Mount St. Helens, WA Volcano Eruption, May 1980
MOUNTAIN ERUPTS; 6 DEAD.
Vancouver, Wash. (UPI) -- Mount St. Helens exploded in a giant, killer eruption Sunday that blew 600 feet off its summit, set off huge forest fires, sent "walls of water" racing down a river valley and spewed pungent ash clouds over much of Eastern Washington.
At least six people were killed fleeing the eruption, and many more were feared dead, possibly buried under tons of ash and mud.
The eruption was by far the largest and most spectacular outburst since the mountain awoke from 123 years of dormancy March 27. Officials ordered about 2,000 people evacuated from the base of the volcano.
Officials said mudflows and flooding on the northwest side of the mountain wiped out large swaths of forest.

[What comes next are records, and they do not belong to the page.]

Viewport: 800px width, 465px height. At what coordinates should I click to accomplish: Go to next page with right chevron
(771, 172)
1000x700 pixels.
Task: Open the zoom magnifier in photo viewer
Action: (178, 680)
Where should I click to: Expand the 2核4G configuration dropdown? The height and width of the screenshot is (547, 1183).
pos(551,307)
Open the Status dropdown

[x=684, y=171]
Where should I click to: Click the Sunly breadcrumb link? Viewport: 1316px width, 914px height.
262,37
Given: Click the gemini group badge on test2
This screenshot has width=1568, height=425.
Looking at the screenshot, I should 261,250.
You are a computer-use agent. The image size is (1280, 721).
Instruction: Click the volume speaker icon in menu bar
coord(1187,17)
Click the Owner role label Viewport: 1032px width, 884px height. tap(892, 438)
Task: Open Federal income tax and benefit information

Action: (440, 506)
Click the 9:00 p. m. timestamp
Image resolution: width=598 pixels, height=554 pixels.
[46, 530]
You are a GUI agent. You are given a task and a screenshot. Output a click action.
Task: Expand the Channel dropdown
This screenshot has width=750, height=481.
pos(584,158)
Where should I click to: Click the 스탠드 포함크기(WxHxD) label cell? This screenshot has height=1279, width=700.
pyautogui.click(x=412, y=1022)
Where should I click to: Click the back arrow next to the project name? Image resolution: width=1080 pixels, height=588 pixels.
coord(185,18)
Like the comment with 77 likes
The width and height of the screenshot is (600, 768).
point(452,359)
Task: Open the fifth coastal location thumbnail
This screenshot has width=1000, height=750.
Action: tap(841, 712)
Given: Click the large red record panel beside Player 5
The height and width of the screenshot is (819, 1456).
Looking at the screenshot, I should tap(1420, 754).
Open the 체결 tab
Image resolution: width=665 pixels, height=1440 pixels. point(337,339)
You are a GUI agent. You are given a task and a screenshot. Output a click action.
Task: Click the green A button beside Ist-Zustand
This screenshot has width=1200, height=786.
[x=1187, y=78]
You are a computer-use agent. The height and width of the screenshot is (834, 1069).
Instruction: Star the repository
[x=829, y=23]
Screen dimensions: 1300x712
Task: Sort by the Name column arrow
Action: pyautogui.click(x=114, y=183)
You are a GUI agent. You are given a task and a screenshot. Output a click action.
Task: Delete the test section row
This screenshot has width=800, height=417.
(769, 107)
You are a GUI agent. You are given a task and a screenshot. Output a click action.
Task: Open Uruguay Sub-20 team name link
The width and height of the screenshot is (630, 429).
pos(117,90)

"It's totally devastated," said MAJ. BILL HEWES of the Air Force Reserve in Portland, who was coordinating serch and rescue efforts. "It's like being next to ground zero in an atomic bomb explosion."
HEWES said his helicopter pilots had spotted six bodies northwest of the mountain in the Toutle River Valley -- three in one car, two lying near a Weyerhaeuser Co. logging facility 12 miles from the mountain and another on the banks of the Toutle River.
HEWES predicted the death toll would go much higher. "I would imagine by the time the total comes in we'll be looking at some fairly significant figures, maybe up to 50," he said.
Scientists from the U.S. Geological Survey reported the violent eruption early Sunday blew the top off the 9,677-foot peak, creating a new crater 1.5 miles wide.
Geographical Survey spokeswoman MINDY BRUGMAN said flows of hot ash and gases had reached Spirit Lake, a three-mile long, heart-shaped body of water at the mountain's 3,200-foot level. There were unconfirmed reports the lake was gone.